Hi @kkoenen,
You can use Certbot or acme.sh. It's possible that certbot --nginx
will do everything that you want based on your current configuration (it would be good to see what it does wrong, if not).
Basically the configuration that you'll eventually want to get to (whether via certbot --nginx
or hand-editing your configuration) is creating a new nginx server block listening on port 443 and configured with your private key and chain. This server block can then do the same proxy_pass
that your current port 80 server block does.
You'll then want to have a new port 80 server block which takes any request and rewrites the request to its https://
equivalent via a 301 redirect message. (certbot --nginx
can do this for you, if it works.)
During the certificate validation process, your site will need to serve challenge files from /.well-known/acme-challenge
via HTTP on port 80. certbot --nginx
can add a temporary server block which does this in order not to have to make a permanent change to your nginx configuration.

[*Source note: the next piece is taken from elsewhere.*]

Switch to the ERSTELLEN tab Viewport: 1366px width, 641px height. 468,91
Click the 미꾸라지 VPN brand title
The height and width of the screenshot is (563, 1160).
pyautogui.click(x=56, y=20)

Alternatively, you can add an additional rule to your existing server block so that /.well-known/acme-challenge
is served out of a directory on the filesystem, rather than being proxy_pass
ed to a different server. In that case certbot --webroot
would be able to work. Or you could add a rule that /.well-known/acme-challenge
requests are proxy_pass
ed to a different port and then use certbot --standalone --http-01-port
followed by that port number.
I hope one of these options will work well for you.